Shafts will get deeper; of that there is no doubt, although ultra-depth shafts will require the development of lighter, stronger hoist ropes for them to remain economically viable. With conventional single-lift depth limits long having been reached, the potential rewards will have to be great indeed for those limits to be pushed further.

And, in some cases, those rewards may be immense. Take, for instance, the Resolution Copper project in Arizona, where Cementation is currently sinking a 2,130 m-deep (7,000-ft) exploration shaft. Or South Deep in South Africa, where the new main shaft is 2,995 m deep and extending the nearby ventilation shaft to the same depth is scheduled for completion this year by Murray & Roberts Cementation.
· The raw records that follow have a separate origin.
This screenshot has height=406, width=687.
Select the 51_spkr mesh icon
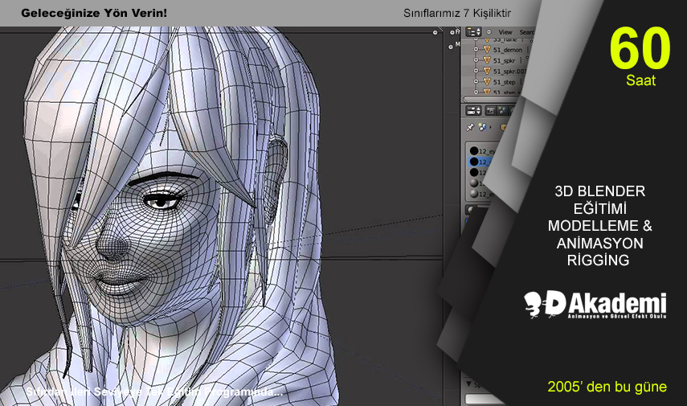pos(485,60)
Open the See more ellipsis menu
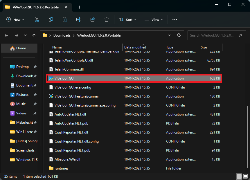This screenshot has height=180, width=250. click(x=175, y=19)
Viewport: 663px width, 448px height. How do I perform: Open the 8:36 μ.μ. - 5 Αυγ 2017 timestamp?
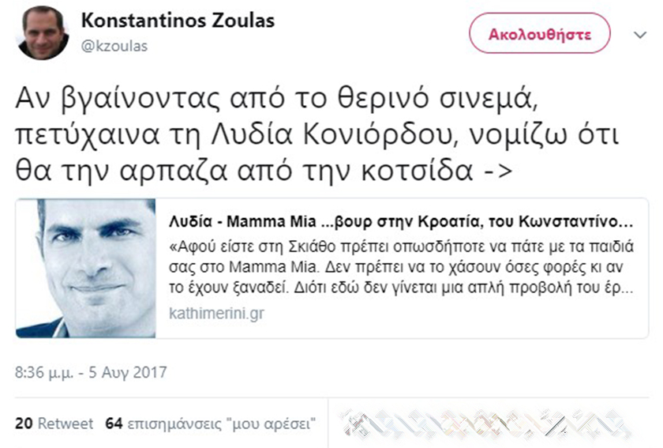[92, 371]
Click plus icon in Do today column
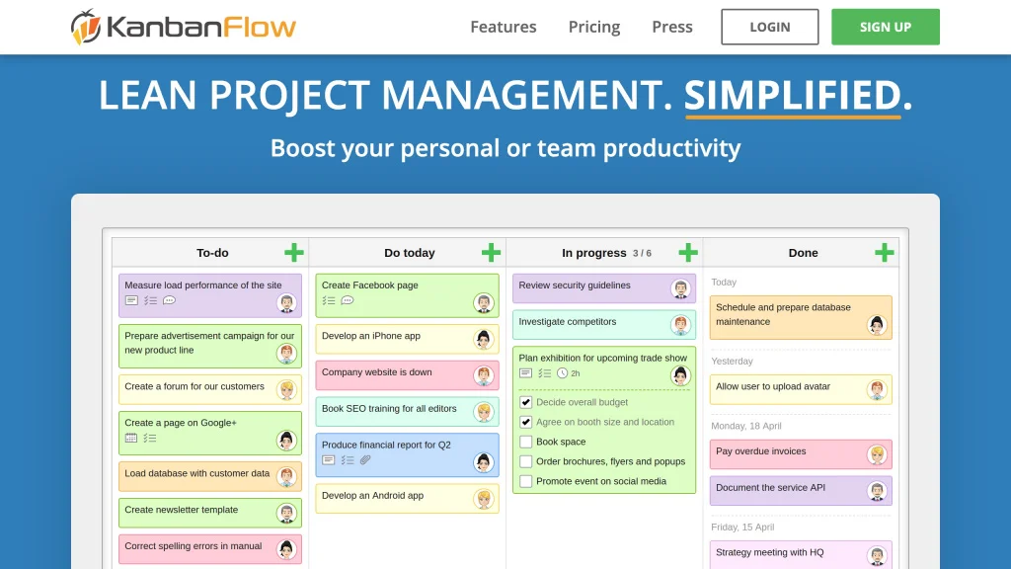 coord(491,253)
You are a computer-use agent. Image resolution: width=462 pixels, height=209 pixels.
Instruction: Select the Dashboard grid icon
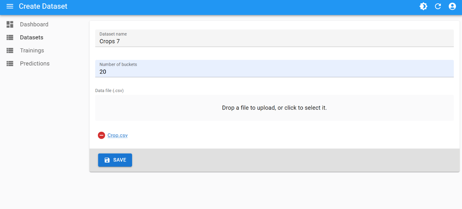(x=9, y=24)
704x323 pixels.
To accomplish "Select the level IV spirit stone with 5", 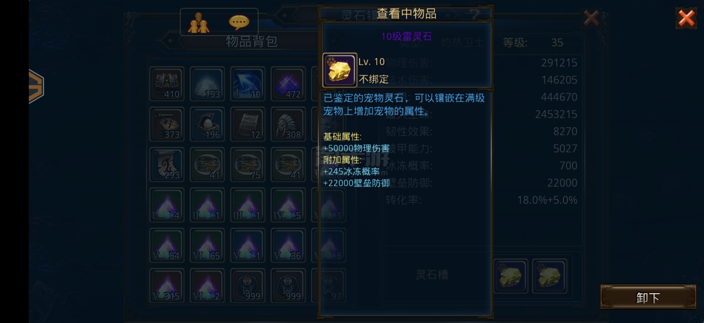I will (x=288, y=205).
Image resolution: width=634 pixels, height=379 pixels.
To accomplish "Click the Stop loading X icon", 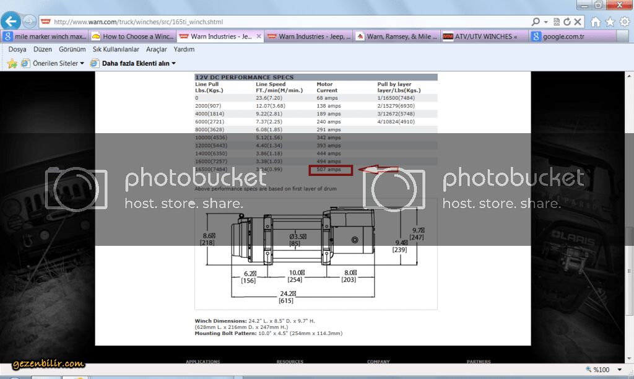I will (578, 22).
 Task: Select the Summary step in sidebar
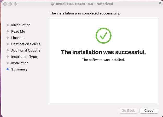pyautogui.click(x=19, y=69)
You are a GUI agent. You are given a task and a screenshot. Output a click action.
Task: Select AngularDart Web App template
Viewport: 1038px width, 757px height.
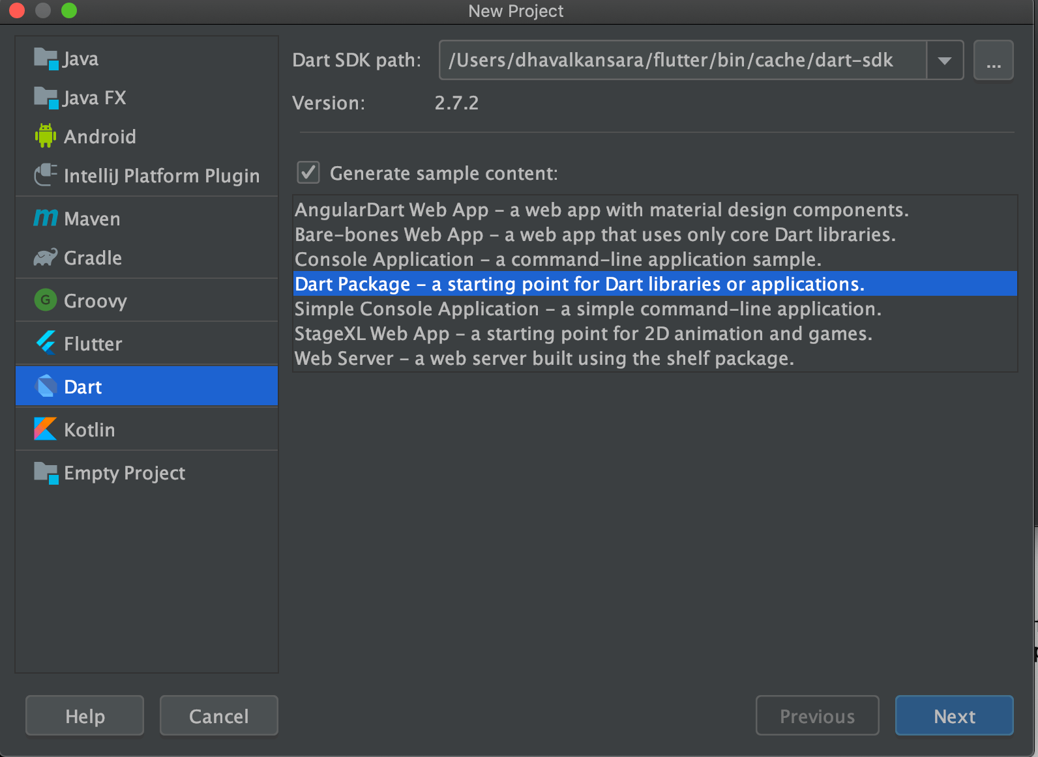601,210
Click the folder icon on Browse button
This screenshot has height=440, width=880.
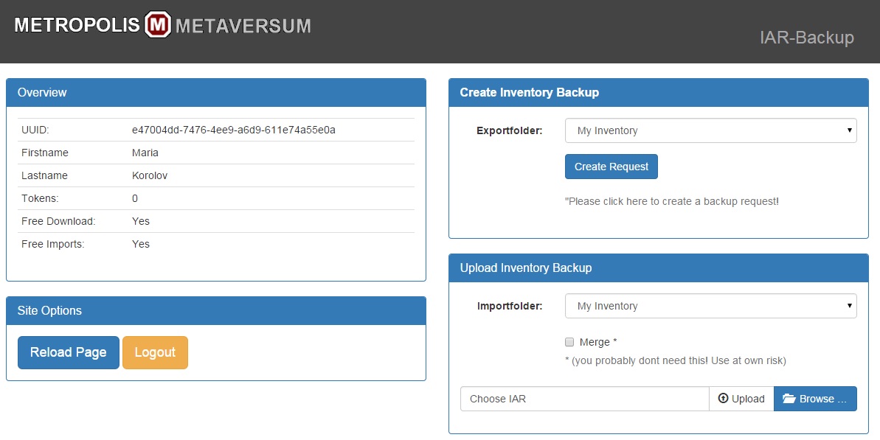pos(789,399)
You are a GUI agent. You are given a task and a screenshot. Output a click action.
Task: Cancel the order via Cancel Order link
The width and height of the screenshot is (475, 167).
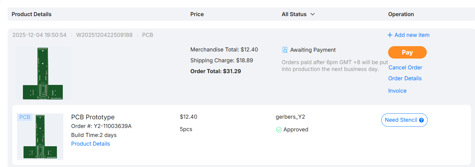pyautogui.click(x=405, y=68)
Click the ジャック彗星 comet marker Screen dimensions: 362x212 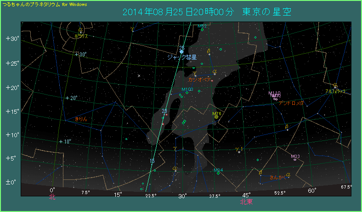182,51
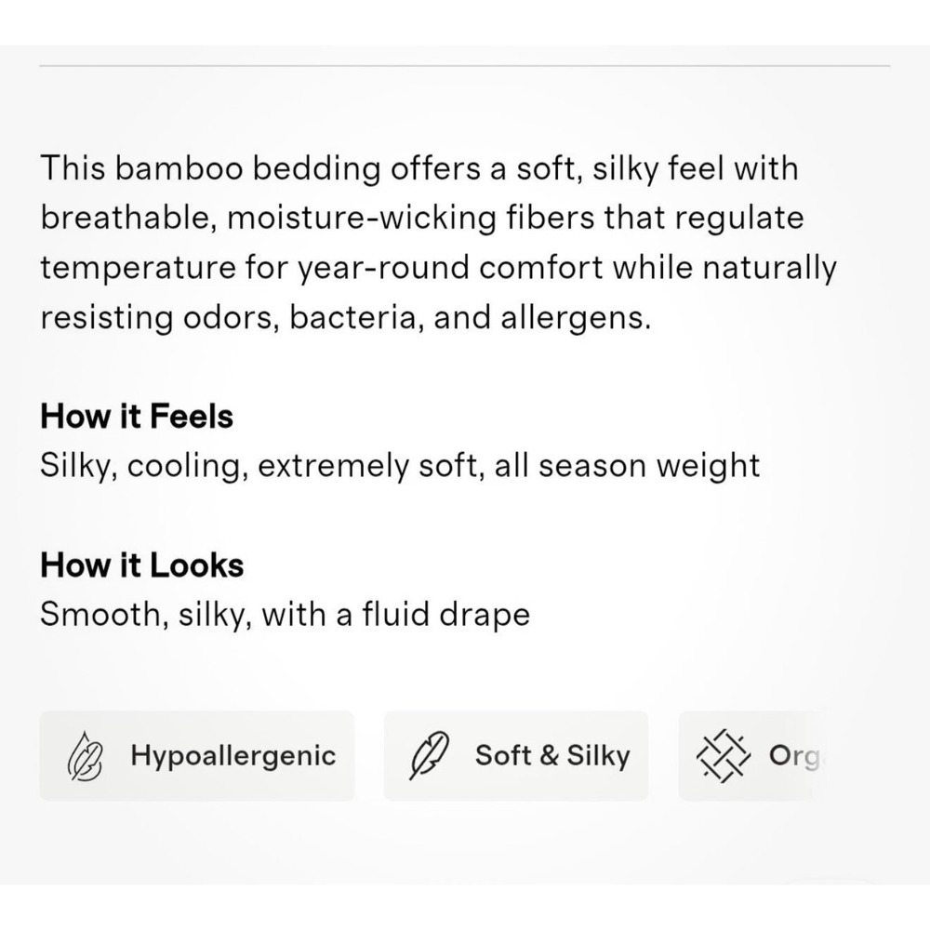Click the "Smooth, silky, with a fluid drape" text
Screen dimensions: 930x930
pyautogui.click(x=285, y=615)
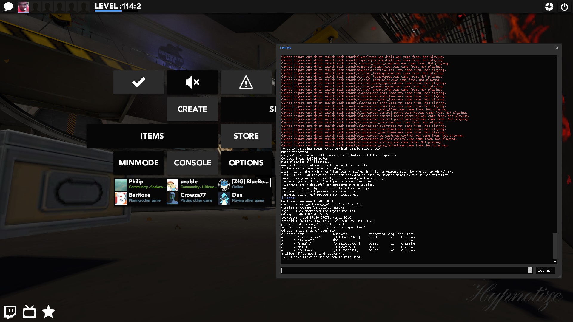Screen dimensions: 573x322
Task: Open the chat speech bubble icon
Action: (x=8, y=7)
In Canada, meanwhile, Cementation reports that in recent years it has completed two major shaft projects—the Kidd mine D No. 4 shaft and the Nickel Rim South twin shafts—without incurring a lost-time injury. Cementation’s contract for the internal, 7.62-m-diameter Kidd D No. 4 involved sinking 1,651 m to reach shaft bottom at 3,014 m below surface, while normal mine operations continued above.

Whatever the scenario, wherever the project is in the world, shaft-sinking safety remains at the forefront of all the issues involved. “It’s a very competitive business, but there is a lot of collaboration between the competitors when it comes to safety,” Cementation’s Roy Slack told the London meeting.

Looking ahead, it is obvious that shaft design and construction expertise is going to be a very valuable commodity in its own right as mining companies dig deeper and deeper for the world’s commodity supplies. The costs of successful sinking may be high, but the costs of project failures will be even more.


ABB Wins Winder Orders
Since late last year, Switzerland-based ABB has won three significant mine-hoist orders, covering both new winders and the revamping existing units.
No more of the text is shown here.